Blast from the Past 2011-2015!

WOW! I just came across this draft of a post I never published. S was on Stage Corporal, and now he's gone on Stage Sergeant. I can't believe how much has changed, and yet how much has stayed the same. I left it unfinished for some reason, but I'm really struck by how the good habits and mentality have stuck with me and grown stronger in this journey. 

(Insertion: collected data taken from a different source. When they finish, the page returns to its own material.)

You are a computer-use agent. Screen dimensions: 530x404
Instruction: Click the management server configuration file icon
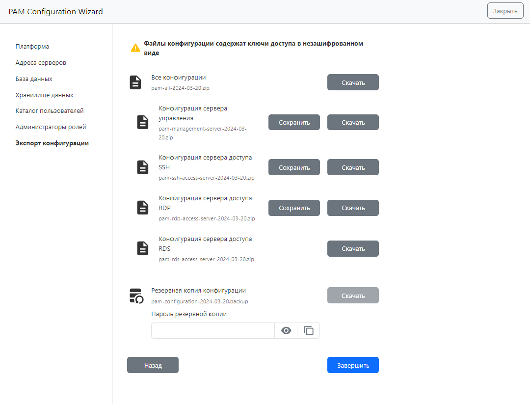142,122
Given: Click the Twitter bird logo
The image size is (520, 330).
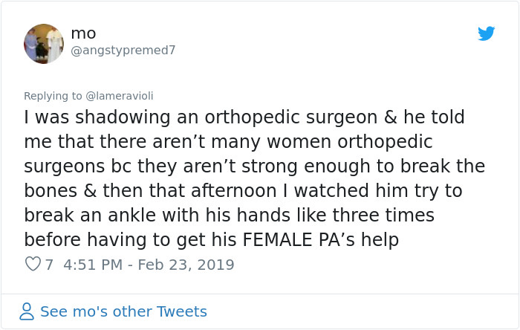Looking at the screenshot, I should point(487,33).
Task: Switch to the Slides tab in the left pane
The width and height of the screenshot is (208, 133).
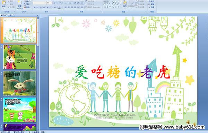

I titled this "Choisissez votre drogue avec sagesse" - Choose your drug wisely


As I started my 7am run a few days ago, still feeling tired from the cold I have been fighting, I was instantly exhilarated.  It was a beautiful day, the sun was up but it was not too hot, the wind felt great as I headed out for the first part of my 10km run. There is something about getting up early, starting the day with adrenaline instead of caffeine, forcing myself to get out of bed and feel alive and alert. I feel like I’m cheating time, getting my workout in while all the tourists sleep, while the 20-somethings are just getting home from the clubs. Inevitably, even with my playlist in my ears, it becomes my time for reflection, for processing what I will do for the day, what I want to write about next for my blog, and analyze how I have spent my week.
After I hit the dirt trail after the Premiere Chateau D’Eau, about 35 minutes into my run, I realize that I’m thinking about all the things I used to do to help me cope with all the time S and I spend apart. And as I thought about it in the context of how to write about it, it hit me. “Choose your drug carefully.” I instantly realized that the word “cope” doesn’t quite encapsulate what it means to not just survive the Legion, but to flourish and grow in spite of it. From how I see it now, sometimes you just need something to get out of bed et fais-le. Please don’t misunderstand me, I am not talking about addiction, or lack of coping skills. I am looking at it in the broader sense. The reason why people here ask me why we don’t have children yet, or why I don’t go out to the clubs at night, or why je n'ai pas besoin d’aller en ville tous les jours. I think everyone has their drug. Everyone has their alcohol, or chocolate, or activity, that helps them refocus on what they want from life and what is truly important to their life. For some women, their boyfriend being in Calvi for work is like a dream come true. Night life, beaches,  and shopping are their “drugs”. And then there are those whose drug is sex (enough said J). I think lots of women here are able to rely on their children for that “fix”, as they can be constantly occupied with raising children, teaching them French (or making sure they remember their mother tongue). The first two just never really did anything for me, especially in a small military/tourist town where everything is insanely expensive and insanely small town. The children will come in due time, but not now. I have always been the type of person who has been perfectly content doing my own thing, living independently, especially knowing S is somewhere fulfilling a successful career and missing me just as much as I am missing him. However, at some point, I had to stop thinking about the lonely days, the lonelier nights, and week after week of not seeing him. Somehow a 5L box of red wine was not meeting any of those needs LOL. About three weeks ago, I decided that I was tired of running in 80 degree weather and I needed to stop sleeping in. Getting up at 6am for breakfast then running at 7am was definitely an adjustment, but now its like clockwork for me, and I tend to fall asleep with anticipation for the mornings that I can run.